## How to complete this task:
Give the listing below again in full, exactly as written.

## Provided entries:
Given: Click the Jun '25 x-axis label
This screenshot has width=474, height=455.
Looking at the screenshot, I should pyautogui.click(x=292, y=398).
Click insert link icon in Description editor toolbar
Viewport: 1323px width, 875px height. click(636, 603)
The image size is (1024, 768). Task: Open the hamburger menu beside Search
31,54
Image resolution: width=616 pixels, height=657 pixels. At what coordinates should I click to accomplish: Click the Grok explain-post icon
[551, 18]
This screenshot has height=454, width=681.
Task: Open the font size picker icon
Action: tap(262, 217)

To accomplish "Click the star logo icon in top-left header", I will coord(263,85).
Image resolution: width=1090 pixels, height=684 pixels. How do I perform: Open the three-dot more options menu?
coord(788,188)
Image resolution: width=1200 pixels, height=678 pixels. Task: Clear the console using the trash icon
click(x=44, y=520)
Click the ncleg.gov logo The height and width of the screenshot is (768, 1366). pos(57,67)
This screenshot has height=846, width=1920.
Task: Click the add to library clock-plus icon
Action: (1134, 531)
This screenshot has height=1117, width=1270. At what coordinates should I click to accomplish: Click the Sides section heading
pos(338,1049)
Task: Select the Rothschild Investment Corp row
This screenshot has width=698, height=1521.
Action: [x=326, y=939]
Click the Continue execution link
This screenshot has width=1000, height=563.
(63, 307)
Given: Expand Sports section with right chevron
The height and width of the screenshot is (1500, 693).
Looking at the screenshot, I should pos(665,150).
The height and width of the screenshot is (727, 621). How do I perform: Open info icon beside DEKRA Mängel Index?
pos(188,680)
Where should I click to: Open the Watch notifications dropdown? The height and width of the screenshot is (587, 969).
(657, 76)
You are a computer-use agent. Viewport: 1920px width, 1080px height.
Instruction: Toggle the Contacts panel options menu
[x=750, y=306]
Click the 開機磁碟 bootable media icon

## Reply:
Given: Click the Jun '25 x-axis label
This screenshot has width=474, height=455.
Looking at the screenshot, I should pyautogui.click(x=292, y=398).
Click insert link icon in Description editor toolbar
Viewport: 1323px width, 875px height. click(636, 603)
The image size is (1024, 768). Task: Open the hamburger menu beside Search
31,54
Image resolution: width=616 pixels, height=657 pixels. At what coordinates should I click to accomplish: Click the Grok explain-post icon
[551, 18]
This screenshot has height=454, width=681.
Task: Open the font size picker icon
Action: tap(262, 217)

To accomplish "Click the star logo icon in top-left header", I will coord(263,85).
Image resolution: width=1090 pixels, height=684 pixels. How do I perform: Open the three-dot more options menu?
coord(788,188)
Image resolution: width=1200 pixels, height=678 pixels. Task: Clear the console using the trash icon
click(x=44, y=520)
Click the ncleg.gov logo The height and width of the screenshot is (768, 1366). pos(57,67)
This screenshot has height=846, width=1920.
Task: Click the add to library clock-plus icon
Action: (1134, 531)
This screenshot has height=1117, width=1270. At what coordinates should I click to accomplish: Click the Sides section heading
pos(338,1049)
Task: Select the Rothschild Investment Corp row
This screenshot has width=698, height=1521.
Action: [x=326, y=939]
Click the Continue execution link
This screenshot has width=1000, height=563.
(63, 307)
Given: Expand Sports section with right chevron
The height and width of the screenshot is (1500, 693).
Looking at the screenshot, I should pos(665,150).
The height and width of the screenshot is (727, 621). How do I perform: Open info icon beside DEKRA Mängel Index?
pos(188,680)
Where should I click to: Open the Watch notifications dropdown? The height and width of the screenshot is (587, 969).
(657, 76)
You are a computer-use agent. Viewport: 1920px width, 1080px height.
Instruction: Toggle the Contacts panel options menu
[x=750, y=306]
Click the 開機磁碟 bootable media icon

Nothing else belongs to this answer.